FAIRVIEW, TN – Longtime Republican Congresswoman Marsha Blackburn (R-TN) faced tough questions on Tuesday afternoon from angry constituents upset over the Trump agenda and the Republican push to get rid of Obamacare. But unlike some of the other town halls unfolding across the country, her event never became fodder for cable television or social media.
The veteran member of Congress came into the event with an expectation of an unfriendly questions. “Everybody’s voice matters when it comes to this debate about how we move forward as a country. Our country has been so well served by respectful two party robust debate,” Blackburn said in her opening remarks in an attempt to disarm the crowd.
She told the audience that she met with an organizer behind the “alternative town hall” outside and her staff made sure to tweet a picture of the meeting.
The event started awkwardly. “Tax reform! How many of you would like to see tax reform take place?” Blackburn asked the audience. She was met by silence from the audience. “Several of you, yes indeed!” she said smiling and just went on.
Security at the Fairview City Hall was tight. The building also doubles as the headquarters of the local police department. Metal detectors were set up in the entry way and attendance inside the building was capped at 130 leading to an “alternative town hall” held by demonstrators outside.

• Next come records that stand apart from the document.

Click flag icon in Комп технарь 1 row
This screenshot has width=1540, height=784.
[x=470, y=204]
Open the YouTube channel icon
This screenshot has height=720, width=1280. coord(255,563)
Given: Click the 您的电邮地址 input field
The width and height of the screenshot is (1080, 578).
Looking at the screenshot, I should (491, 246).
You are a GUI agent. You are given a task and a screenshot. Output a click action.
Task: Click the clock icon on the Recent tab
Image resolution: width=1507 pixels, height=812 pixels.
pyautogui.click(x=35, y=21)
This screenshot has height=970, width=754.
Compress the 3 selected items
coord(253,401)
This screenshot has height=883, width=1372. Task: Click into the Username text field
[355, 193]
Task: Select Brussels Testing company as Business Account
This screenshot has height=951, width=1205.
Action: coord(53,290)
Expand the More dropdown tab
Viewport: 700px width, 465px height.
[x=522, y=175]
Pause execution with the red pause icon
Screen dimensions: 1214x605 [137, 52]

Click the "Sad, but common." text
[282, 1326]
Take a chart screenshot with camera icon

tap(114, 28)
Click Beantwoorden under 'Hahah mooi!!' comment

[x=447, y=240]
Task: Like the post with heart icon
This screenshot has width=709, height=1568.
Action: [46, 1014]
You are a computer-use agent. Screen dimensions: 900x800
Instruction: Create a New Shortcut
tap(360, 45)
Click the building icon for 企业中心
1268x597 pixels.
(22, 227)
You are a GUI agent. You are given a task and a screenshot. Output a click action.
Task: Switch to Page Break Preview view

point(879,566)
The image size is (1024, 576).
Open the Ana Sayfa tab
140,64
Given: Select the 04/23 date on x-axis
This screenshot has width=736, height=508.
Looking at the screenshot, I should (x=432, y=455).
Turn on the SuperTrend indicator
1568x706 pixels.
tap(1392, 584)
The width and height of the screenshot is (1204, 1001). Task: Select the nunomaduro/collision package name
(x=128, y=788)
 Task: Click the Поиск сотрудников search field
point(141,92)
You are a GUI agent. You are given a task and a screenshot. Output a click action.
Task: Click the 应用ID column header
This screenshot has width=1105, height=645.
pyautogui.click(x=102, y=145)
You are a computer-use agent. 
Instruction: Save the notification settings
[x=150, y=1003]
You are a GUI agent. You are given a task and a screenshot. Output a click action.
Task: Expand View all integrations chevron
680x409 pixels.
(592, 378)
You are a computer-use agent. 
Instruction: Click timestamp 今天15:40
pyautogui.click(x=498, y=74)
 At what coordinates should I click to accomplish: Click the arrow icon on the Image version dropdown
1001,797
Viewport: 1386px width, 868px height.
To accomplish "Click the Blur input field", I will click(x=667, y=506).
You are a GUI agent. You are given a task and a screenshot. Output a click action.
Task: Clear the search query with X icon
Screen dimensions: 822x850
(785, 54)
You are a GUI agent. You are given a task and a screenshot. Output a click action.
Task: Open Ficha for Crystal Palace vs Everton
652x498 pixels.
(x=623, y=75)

In order to keep access to the emergency exits clear, television cameras were prevented from setting up in the sides of the room which all but ensured that only the back of the heads of questioners were visible.
The first question was about Steve Bannon’s place as a senior advisor in the Trump White House and on the National Security Council. “Well first of all I don’t speak for the president,” she answered. “I have known Mr. Bannon -- my interactions with him have all been fine.”
Just as Republican town halls throughout the country, the Affordable Care Act dominated discussion. Of the roughly 14 questions that Blackburn took on over the course of one hour fifteen minutes, five of them involved the ACA.
“I got to go back to the ACA. You folks up in Washington have had seven years to come up with a thoughtful, well-thought-out replacement,” one audience member declared. “There’s a lot of concern you’re going to cobble something together and kick it out the door. It’s not going to be debated, it’s not going to be well thought out.”
Blackburn replied by arguing that Obamacare was failing. “You had the Democrats lay out their government centered plan, they went with their plan and it has not worked.”
Multiple people retorted, “yes it has.”
“No let me finish my reply, let me finish my answer please. I’m going to answer your question. I am trying to answer your question,” Blackburn said trying to regain control.
Many of the audience members told CBS News beforehand that they were first time town hall attendees. “I have always bene interested in politics but being a small business owner sometimes finding time to get to these things is very difficult. But I saw she was going to be here today so I took the day, closed the office and made sure I could come,” said Elizabeth Wanczak of Franklin, TN.
The small business owner told CBS that she was prompted to attend out of “deep concern about what they’re doing about the Affordable Care Act.”
At one point a local high school student expressed concern over Betsy DeVos, the recently confirmed Secretary of Education. “She is going to do a fine job,” Blackburn replied, leading to groans and someone to blurt out, “you think we’re stupid!”
After taking questions on the ACA, Russian interference in the election, Steve Bannon, among others, the eight term Congresswoman received an even more pointed question aimed directly at her.
“I’m real excited to hear what the next steps are for Rep. Blackburn as far as what you’re looking to do in the future, maybe going into the private sector would be nice,” one constituent asked to the delight of the crowd, “we’re interested to hear if you support term limits?”
Without losing her cool, Blackburn answered with a smile, “I think that’s a roundabout backhanded way of saying I want you fired.” Motioning to the mayor walking around with the audience microphone, she said, “you want to go to the next question?” The crowd wouldn’t let her get away. “Can you answer the question?” the man shot back.
“Let me tell you something House members have to go before the public every two years,” she replied before pivoting, “I’ll tell you who I think we need to put the term limits on that’s the bureaucrats out in Washington D.C.” That answer only prompted the crowd to laugh at her.
“I thought I would stay there maybe four to six years and I have been there longer and I go before the voters every two years,” she went on, “I appreciate the fact that you want to boot me out, I’ll look at the bill and get back to you.”